Some research argues this seasonal effect has something to do with changes in temperature and the length of the day, where higher rates of conceptions are correlated with regions that have cold winters and moderate summers.

But questions still remain about whether changes in temperature and daylight influence the frequency of intercourse, or whether fertility is impacted by these changing conditions — similar to deer who rely on shorter days as a signal for going into rut.

“Yes, we’re able to get pregnant at any time, but we might be more physiologically primed and more fertile at particular times of year,” Martinez said.

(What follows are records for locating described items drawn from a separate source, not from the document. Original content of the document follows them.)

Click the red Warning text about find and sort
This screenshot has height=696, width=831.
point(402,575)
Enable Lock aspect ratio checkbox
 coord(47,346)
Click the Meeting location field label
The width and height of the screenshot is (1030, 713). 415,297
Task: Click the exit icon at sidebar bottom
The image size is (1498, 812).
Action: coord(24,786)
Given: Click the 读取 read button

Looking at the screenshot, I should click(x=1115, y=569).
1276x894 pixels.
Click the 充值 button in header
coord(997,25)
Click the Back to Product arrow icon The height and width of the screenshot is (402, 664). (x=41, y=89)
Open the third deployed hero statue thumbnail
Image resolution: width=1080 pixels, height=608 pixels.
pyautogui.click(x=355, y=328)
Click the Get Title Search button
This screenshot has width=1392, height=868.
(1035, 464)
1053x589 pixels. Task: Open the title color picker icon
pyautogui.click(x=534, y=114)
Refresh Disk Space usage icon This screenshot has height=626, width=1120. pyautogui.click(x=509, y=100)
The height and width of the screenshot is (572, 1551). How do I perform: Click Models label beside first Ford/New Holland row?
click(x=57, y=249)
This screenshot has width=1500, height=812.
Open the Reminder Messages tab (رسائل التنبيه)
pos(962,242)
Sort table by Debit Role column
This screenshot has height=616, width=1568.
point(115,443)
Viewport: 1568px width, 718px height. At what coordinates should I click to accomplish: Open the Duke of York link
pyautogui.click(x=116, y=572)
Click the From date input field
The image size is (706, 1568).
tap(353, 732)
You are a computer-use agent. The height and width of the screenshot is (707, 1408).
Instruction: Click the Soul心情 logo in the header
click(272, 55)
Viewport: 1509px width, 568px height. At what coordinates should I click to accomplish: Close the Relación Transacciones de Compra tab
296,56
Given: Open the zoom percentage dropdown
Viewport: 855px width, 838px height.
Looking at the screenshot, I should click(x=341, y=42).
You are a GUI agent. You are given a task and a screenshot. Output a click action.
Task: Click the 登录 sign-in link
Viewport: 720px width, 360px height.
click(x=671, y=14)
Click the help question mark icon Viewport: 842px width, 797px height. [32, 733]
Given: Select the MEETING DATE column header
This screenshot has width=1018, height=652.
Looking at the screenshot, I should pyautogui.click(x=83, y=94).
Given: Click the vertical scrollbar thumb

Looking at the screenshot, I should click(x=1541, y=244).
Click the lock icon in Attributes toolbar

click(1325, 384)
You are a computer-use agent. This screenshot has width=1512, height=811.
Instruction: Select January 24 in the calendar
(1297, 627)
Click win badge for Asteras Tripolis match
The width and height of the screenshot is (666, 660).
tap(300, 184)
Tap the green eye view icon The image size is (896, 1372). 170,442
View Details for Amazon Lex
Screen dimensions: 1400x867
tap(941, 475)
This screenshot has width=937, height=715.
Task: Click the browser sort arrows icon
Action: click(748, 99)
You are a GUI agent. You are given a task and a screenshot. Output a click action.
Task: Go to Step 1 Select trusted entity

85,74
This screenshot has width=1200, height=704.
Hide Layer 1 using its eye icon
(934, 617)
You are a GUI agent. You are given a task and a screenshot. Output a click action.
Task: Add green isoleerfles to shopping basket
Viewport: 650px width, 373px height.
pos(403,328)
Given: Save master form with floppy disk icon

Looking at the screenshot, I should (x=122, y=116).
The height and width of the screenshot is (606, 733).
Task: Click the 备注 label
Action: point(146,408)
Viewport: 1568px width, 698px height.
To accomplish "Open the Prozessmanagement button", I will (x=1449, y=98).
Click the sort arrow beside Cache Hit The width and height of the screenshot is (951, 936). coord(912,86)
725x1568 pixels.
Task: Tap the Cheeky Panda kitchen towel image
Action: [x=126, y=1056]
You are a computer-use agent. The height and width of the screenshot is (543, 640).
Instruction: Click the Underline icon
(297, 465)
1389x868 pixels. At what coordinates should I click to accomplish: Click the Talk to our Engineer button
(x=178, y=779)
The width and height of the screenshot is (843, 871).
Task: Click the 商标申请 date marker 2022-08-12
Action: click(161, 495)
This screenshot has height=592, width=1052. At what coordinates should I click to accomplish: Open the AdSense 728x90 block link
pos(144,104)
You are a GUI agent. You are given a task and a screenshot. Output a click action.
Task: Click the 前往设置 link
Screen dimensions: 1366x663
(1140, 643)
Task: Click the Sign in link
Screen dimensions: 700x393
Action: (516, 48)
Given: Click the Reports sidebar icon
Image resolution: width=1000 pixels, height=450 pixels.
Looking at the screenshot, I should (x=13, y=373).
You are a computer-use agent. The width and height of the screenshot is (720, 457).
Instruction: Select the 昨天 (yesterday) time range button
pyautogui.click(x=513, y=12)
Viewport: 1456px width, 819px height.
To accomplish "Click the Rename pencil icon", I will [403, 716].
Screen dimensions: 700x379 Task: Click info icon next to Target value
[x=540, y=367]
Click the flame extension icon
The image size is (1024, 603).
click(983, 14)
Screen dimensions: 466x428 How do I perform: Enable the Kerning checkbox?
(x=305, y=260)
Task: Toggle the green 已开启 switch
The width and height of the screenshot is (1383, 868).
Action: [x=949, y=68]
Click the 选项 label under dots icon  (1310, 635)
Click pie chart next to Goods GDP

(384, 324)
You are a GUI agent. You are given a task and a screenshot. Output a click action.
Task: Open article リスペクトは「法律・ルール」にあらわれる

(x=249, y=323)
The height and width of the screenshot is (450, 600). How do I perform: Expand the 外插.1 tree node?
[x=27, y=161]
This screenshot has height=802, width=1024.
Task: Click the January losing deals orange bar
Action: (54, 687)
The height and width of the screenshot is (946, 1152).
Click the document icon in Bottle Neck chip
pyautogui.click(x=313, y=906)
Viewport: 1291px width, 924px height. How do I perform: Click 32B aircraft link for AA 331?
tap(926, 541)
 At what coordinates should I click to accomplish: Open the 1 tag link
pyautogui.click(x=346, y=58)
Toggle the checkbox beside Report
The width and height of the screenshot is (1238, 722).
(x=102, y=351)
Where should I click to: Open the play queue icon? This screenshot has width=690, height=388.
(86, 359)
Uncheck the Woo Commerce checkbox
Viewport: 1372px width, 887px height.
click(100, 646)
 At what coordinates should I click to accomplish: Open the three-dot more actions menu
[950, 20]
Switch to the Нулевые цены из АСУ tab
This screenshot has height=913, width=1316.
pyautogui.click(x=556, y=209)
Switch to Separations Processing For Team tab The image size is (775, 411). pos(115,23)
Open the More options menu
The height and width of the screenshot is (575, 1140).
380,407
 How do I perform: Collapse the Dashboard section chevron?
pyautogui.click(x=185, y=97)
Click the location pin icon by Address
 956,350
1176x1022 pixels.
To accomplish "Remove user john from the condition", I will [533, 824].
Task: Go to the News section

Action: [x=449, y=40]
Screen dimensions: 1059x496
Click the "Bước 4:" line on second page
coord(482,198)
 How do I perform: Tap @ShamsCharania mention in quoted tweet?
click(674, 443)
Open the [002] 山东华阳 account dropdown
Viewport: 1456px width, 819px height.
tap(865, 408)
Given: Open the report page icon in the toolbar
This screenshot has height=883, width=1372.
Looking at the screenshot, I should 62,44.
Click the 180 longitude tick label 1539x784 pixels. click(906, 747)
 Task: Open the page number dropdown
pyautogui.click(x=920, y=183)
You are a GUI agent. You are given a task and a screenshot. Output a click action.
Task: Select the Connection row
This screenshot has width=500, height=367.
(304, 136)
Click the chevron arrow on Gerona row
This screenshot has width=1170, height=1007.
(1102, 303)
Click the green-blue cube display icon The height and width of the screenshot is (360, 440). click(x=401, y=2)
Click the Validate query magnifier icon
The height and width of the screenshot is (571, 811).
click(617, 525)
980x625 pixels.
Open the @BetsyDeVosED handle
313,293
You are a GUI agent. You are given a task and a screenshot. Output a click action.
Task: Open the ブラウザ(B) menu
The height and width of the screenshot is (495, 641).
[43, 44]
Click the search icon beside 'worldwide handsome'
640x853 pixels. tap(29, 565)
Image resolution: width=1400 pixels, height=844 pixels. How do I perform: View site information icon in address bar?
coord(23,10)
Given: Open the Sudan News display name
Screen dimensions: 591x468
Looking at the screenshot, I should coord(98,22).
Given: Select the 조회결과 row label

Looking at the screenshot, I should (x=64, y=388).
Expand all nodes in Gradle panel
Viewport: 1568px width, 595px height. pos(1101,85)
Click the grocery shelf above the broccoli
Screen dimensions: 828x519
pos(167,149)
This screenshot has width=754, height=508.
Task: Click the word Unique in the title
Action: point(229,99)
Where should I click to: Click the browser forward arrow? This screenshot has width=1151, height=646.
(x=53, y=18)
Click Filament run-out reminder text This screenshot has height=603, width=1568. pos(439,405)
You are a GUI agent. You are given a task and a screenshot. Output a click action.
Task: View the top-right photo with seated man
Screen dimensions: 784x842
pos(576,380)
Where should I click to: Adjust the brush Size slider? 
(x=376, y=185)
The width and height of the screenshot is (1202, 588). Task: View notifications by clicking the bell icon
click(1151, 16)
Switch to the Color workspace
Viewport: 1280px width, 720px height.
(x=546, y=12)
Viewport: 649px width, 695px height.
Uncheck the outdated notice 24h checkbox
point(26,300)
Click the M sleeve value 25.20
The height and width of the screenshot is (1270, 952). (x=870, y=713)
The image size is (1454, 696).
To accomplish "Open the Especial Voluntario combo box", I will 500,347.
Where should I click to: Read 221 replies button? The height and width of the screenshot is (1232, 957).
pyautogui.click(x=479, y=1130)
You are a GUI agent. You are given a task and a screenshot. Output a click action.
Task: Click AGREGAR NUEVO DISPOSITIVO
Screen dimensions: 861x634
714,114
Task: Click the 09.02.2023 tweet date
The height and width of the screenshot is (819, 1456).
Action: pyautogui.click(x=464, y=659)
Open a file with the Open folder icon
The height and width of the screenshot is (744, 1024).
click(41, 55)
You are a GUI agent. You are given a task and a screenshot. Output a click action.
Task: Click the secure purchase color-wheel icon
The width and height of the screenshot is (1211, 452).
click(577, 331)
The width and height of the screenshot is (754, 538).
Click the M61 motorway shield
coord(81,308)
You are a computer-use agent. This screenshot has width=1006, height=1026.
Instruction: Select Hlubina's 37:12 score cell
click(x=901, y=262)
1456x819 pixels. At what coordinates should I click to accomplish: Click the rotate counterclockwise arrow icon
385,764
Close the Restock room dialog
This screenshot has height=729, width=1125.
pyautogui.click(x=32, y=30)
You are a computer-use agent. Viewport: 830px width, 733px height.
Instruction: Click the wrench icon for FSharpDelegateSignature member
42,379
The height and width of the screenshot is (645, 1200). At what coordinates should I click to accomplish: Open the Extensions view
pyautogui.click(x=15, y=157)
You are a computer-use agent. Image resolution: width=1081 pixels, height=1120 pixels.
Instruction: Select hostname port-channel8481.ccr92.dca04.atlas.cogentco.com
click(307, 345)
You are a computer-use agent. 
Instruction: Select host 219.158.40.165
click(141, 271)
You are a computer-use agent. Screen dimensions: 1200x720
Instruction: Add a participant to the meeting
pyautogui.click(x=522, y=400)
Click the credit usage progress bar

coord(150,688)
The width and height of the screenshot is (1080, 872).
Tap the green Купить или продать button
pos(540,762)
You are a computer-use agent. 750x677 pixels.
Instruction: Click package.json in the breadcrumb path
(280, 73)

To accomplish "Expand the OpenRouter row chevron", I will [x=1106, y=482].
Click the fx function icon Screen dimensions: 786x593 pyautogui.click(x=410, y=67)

While some mammals like deer only mate during particular seasons, Martinez explained that the ability for humans to get pregnant any time of year comes from our evolutionary ancestors’ tropical origins before dispersing across the globe.

“We might be more similar in terms of our reproductive biology to tropical mammals who do have the capacity to breed year-round and reproduce year-round,” she said.

Martinez said it looks like humans are taking advantage of the ability to conceive year-round, evidenced by declines in the birth rates from June to November in the U.S.

“Birth rates overall are not necessarily declining — that depends on the country,” she said. “But the seasonal cycle in births is definitely dampening out and it seems to be disappearing.”

It’s not yet known what the impact of that might be, if any. But determining whether fertility is affected by environmental factors has other implications, too.

“(It) can perhaps help us in terms of planning pregnancy or for women who are having fertility challenges,” Martinez said.